Au détour d’une baie c’est « Nuage » qui apparaît le premier, vaisseau abandonné. Parti de Marseille au mois d’août pour une durée de dix mois, et en route pour les Antilles via Agadir, Jean-Marc s’est échoué le 2 octobre en pleine nuit sur la plage non loin des rochers déchiquetés du cap. Une chance dans son malheur il risquait sa vie. « Nuage » a donc arrêté sa course ici, bateau d’aluminium de 12m, un « Beaujolais », qui sera démantelé ces jours ci, trop abimé pour envisager des réparations, après le sauvetage de tout le matériel qui pouvait être récupéré avec les effets personnels de Jean-Marc. Il aura perdu son bateau mais garde le sourire devant la chaleur et le réconfort qu’il a trouvé à Essaouira.
En continuant d’avancer le long des dunes, c’est une tortue géante qui git, dépouillée de sa carapace elle ressemble à un vieux phoque malade. Environ deux mètres de long et probablement en provenance des Açores dont les eaux sont fréquentées par cinq espèces différentes de tortues de mer, sur les sept recensées dans le monde. Celle-ci aura dérivée avec le Gulf Stream pour s’échouer ici, épuisée.
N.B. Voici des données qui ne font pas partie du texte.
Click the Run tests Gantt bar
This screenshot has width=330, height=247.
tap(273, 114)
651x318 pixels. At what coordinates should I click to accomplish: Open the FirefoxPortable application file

Un creux de rocher et un autre individu surgit. Les ailes pliées, posé et pas farouche, il nous regarde étonné, long bec bleuté et yeux ronds. Blessé, sa course aussi se termine ici dans ce décor du bout du monde. Le fou de bassan ne fréquente habituellement pas ces côtes, une tempête aura fait dévier son vol. Pour les lecteurs du Guido nous avions signalé voilà plus d’un an un groupe d’une dizaine de fous de bassan morts le long des plages de sidi Kaouki, sans doute pris dans une tourmente. Les fous de bassan sont des oiseaux pélagiques, qui parcourent l’hémisphère nord et qui sont surtout visibles en haute mer. Ils se rapprochent des terres en été, le seul site de nidification en France reste les Sept Iles dans les côtes d’Armor.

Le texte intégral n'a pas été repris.